物が物なので、それなりに大きな町、どこかの都市に持ち込まねば、鑑定も買い取りもできるものではない。そして、ブランムの町から最も近い都市は、ハルバ伯爵の本拠地であるハルバ市であった。
ちょうどハルバ伯爵を暗殺するという野暮用もあり、一行はルウが先行する形でハルバ市に向かった。
正確には、先行したルウがハルバ伯爵を殺してハルバ市を出て、近くの村に留まっていたウィルたちに別れのあいさつをし、渋るメイリィを連れてルウは職場復帰に向かったのだ。
それから領主暗殺の騒ぎが落ち着くのを待ってから、ウィル、セラ、ユリィ、リタ、サリア、ベルリナはハルバ市に行き、冒険者ギルドにエンシェント・ドラゴンの角の破片を持ち込んだ。

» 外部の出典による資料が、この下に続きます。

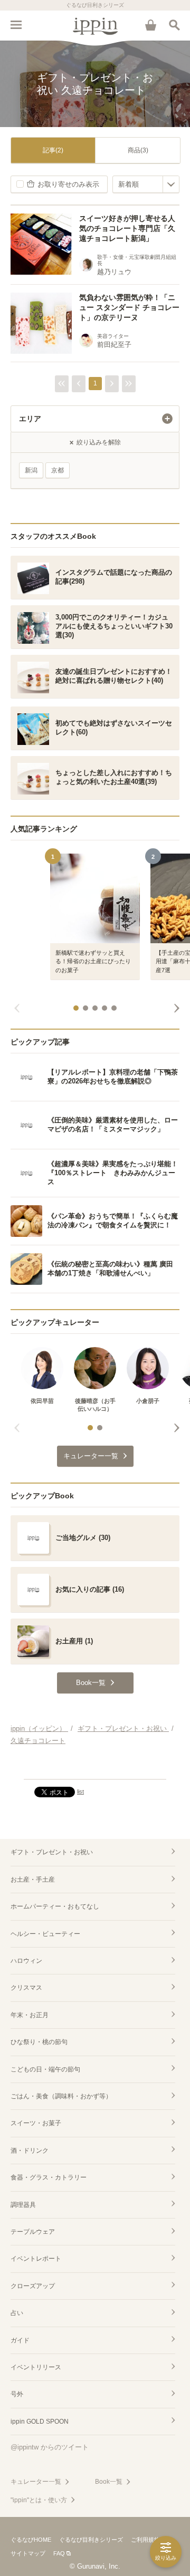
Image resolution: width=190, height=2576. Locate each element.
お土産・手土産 (33, 1879)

物が物である。ハルバ市の冒険者ギルドはちょっとした騒ぎになった。また物が物なので、真贋をだいぶ疑われたが慎重な鑑定の末、かなりの高額で引き取ってもらえた。
売却金を八等分して、二人分はルウやメイリィの元に送金すると、ウィルたちはお金を出し合い、ハルバ市で一軒家を購入し、六人はそこに腰を落ち着けた。
住所不定を解消すると、ベルリナがハルバ市の冒険者ギルドに再就職し、サリアが運送業を、ウィル、ユリィ、セラ、リタが冒険者稼業を再開した頃には、いつもの間にか冬も終わろうとしていた。
一冬という日数を経ても、セラの心の傷、信仰への疑念はまだ解決していない。塞ぎ混むその様子に、売却金の配当した後、ウィルやユリィはどこかで静かに暮らすことを提案したが、彼女は首を左右に振り、
「皆さんに迷惑をかけて申し訳ありませんが、目を背けずに何かしらの答えを出したいと思います」
一冬という日数の間に多少は割り切ることができたか、地母神の神官、そして御使いとして復帰したので、今、ウィルらと共にガヴェの前にいる。
ただ、心の整理は完全についていないらしく、昔と違い、今のセラの表情は常にかげりが見られるが。
一軒家を購入しても手元にそれなりの金が残っているが、いつまでも遊んでいるわくにはいかず、冒険者稼業を再開したウィルたち四人がハルバ市の冒険者ギルドで初仕事で選んだのがスタンダードなゴブリン退治。
もっとも、このゴブリン退治は獣人からの依頼であるので、いつも通りというわけにはいかない。
戦争で不足した戦力を冒険者などで補おうと考えた獣人は、実のところウルフマンが初めてではない。ウルフマンのこの行動は三番煎じぐらいなのだが、問題は前二例で獣人族が強い不信感を持たれた点だ。
冒険者を雇い、共にオーガーやゴブリンらを倒した後、戦争での恨みを引きずっていた獣人が後ろから刺したり、毒を盛ったりし、雇った冒険者を殺してしまい、その話はこのハルバ市にも伝わっており、ハルバ市の冒険者ギルドの新人職員であるベルリナを通じて、ウィルたちも耳にしている。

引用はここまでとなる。